- **SUPPLIED PASSAGE**:
#####

UC Berkeley Appeals CRISPR Decision

Published on: 

UC Berkeley appealed the February 2017 decision that determined Harvard and MIT’s Broad Institute and Berkeley’s CRISPR-Cas9 technologies were separately patentable.

The dispute over who has the rights to key CRISPR-Cas9 patents continues. On April 12, 2017 the University of California, Berkeley, in conjunction with the University of Vienna and Emmanuelle Charpentier, filed an appeal to overturn an earlier decision by the United States Patent Trial and Appeal Board (PTAB).

The PTAB decision, according to Berkeley, “terminated the interference” between Berkeley and the Broad Institute. Berkeley said it is appealing the decision in hopes that the PTAB will reinstate the interference-a legal proceeding that aids the court in determining which party first invented a technology.

“Ultimately, we expect to establish definitively that the team led by Jennifer Doudna and Emmanuelle Charpentier was the first to engineer CRISPR-Cas9 for use in all types of environments, including in non-cellular settings and within plant, animal, and even human cells,” said Edward Penhoet, a special advisor on CRISPR to the UC president and UC Berkeley chancellor, in a statement. Berkeley also said it will continue to pursue patent applications in the US and elsewhere for CRISPR/Cas9 in “non-cellular and cellular settings.”

The Broad Institute said it was “unlikely” that the court would overturn the PTAB decision. “Given that the facts have not changed, we expect the outcome will once again be the same. We are confident the Federal Circuit will affirm the PTAB decision and recognize the contribution of the Broad, MIT, and Harvard in developing this transformative technology,” they wrote in a statement.

#####

- **DATA RECORDS**:
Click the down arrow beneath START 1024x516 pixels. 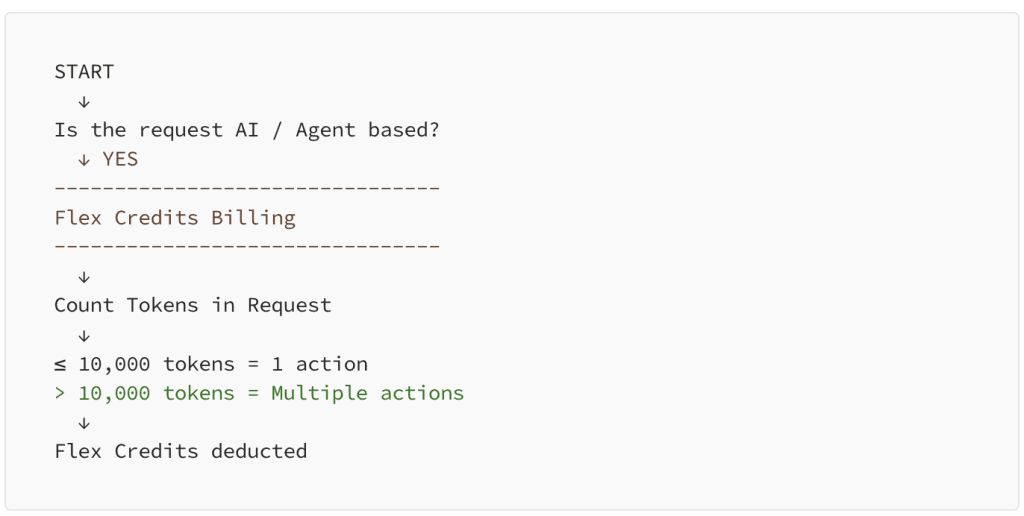click(84, 101)

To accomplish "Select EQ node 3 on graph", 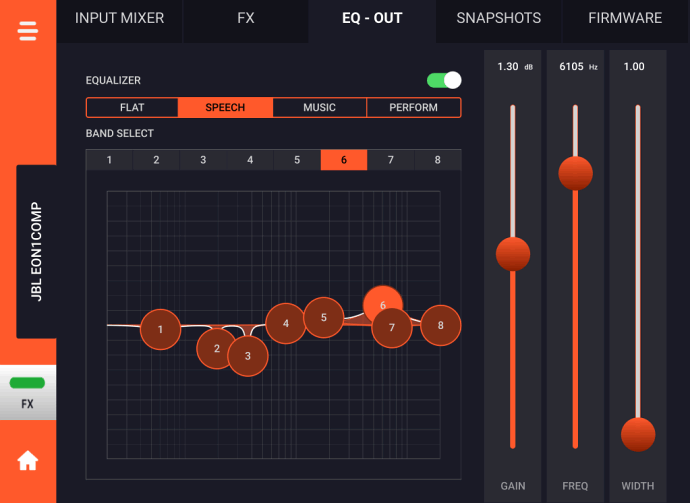I will pos(248,355).
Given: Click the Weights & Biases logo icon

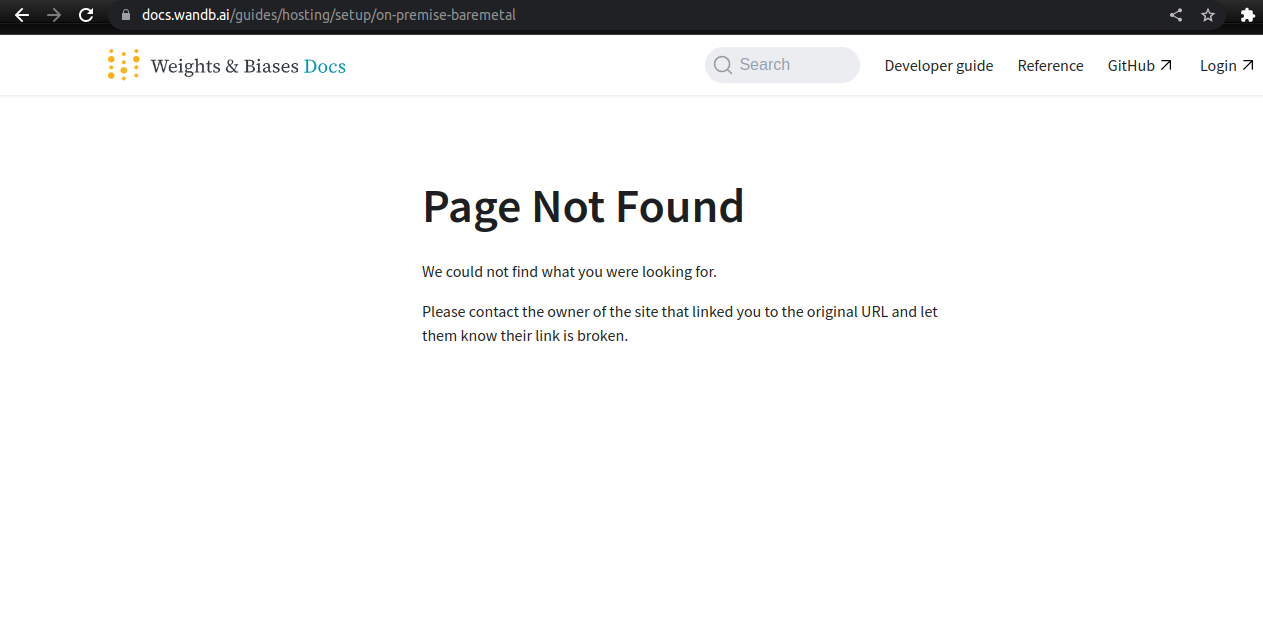Looking at the screenshot, I should [x=122, y=64].
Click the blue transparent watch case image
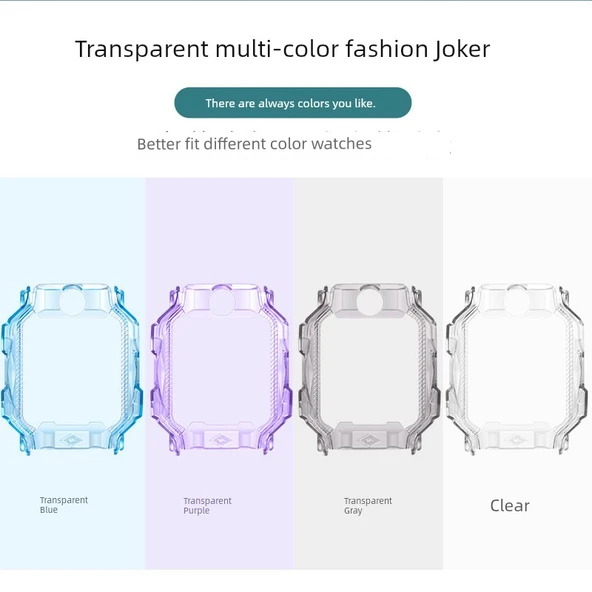The image size is (592, 592). click(x=72, y=369)
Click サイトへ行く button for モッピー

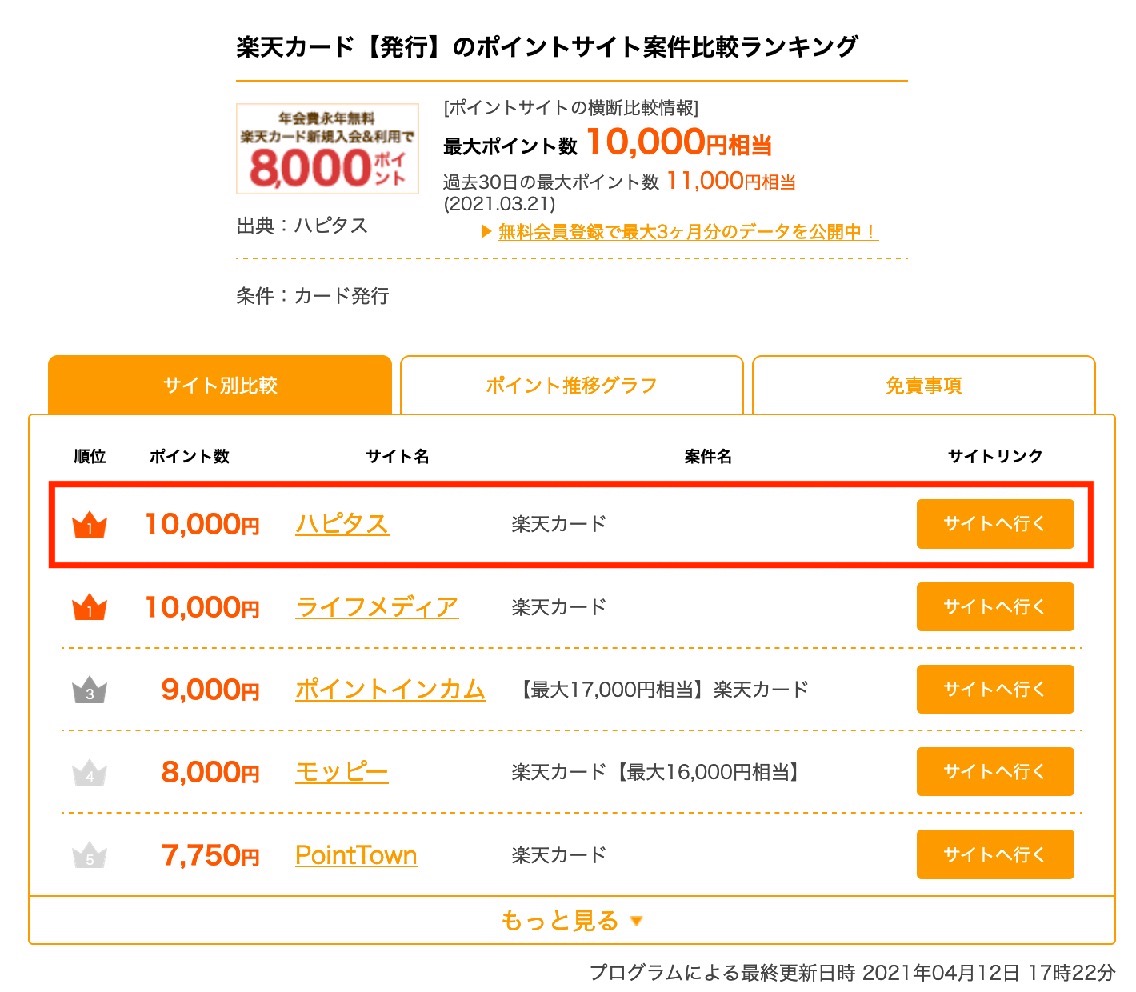click(x=995, y=772)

#####

- **BRIEF**:
Extend the article on UC Berkeley's CRISPR appeal, picking up after its final sentence.

- **EXERCISE RESPONSE**:
In the February 2017 decision, the PTAB said that Berkeley and the Broad Institute’s versions of CRISPR-Cas9 are separately patentable. In the 51-page decision, the PTAB wrote that Broad’s CRISPR-Cas9 technology is specific to a eukaryotic environment, while Berkley’s is not restricted to any environment. Berkeley claims that the use of CRISPR-Cas9 in a eukaryotic environment can’t be patented separately. Broad, who currently holds 13 of the 28 patents for CRISPR, argues that these are separate inventions.

CRISPR Therapeutics, Intellia Therapeutics, Caribou Biosciences, and ERS Genomics-all of whom license the technology from Berkeley-released a joint statement about the appeal. Editas Medicine, a biotech company based in Cambridge, MA, licenses CRISPR-Cas9 from the Broad Institute.

What does an appeal mean for companies licensing CRISPR-Cas9?

Advertisement

Although it is still unclear how the results of this case will affect the biotech companies that license CRISPR-Cas9 from Berkeley and Broad Institute, Kevin Noonan, PhD, partner at McDonnell Boehnen Hulbert & Berghoff told Pharmaceutical Technology the decision could impact commercial applications for CRISPR-Cas9. In some cases, he said, third parties may need a license from both Berkeley and Broad.

“If the court reversed the PTAB and the interference went to a substantive conclusion, one or the other party would have priority and thus have the rights to the technology. Although there may be after-arising variants that become important, in the near term there would be certainty regarding whose patents need to be licensed,” Noonan said. “If the PTAB’s decision is upheld, on the other hand, third parties will need a license from both the Broad [Institute] and the University [of California, Berkeley]; if anyone uses the technology and sells products based on it without a license from both patentees there could be liability for infringement.”

Although it is unlikely, the Broad Institute could file a cross-appeal, Noonan said, but third parties (such as the companies licensing CRISPR-Cas9 from Berkeley or Broad) have no standing to appeal. However, they could file amicus briefs.

“They could file amicus briefs but those would be in the nature of informing the court about the risks of overturning the PTAB’s decision,” he said. “If the Federal Circuit rules in the University’s favor the case would go back to the PTAB for considerations of priority and other matters the parties raised but the Board ruled were outside the scope of its jurisdiction because there was no interference-in-fact.”

*This article has been updated on April 14, 2017 to include comments from Kevin Noonan.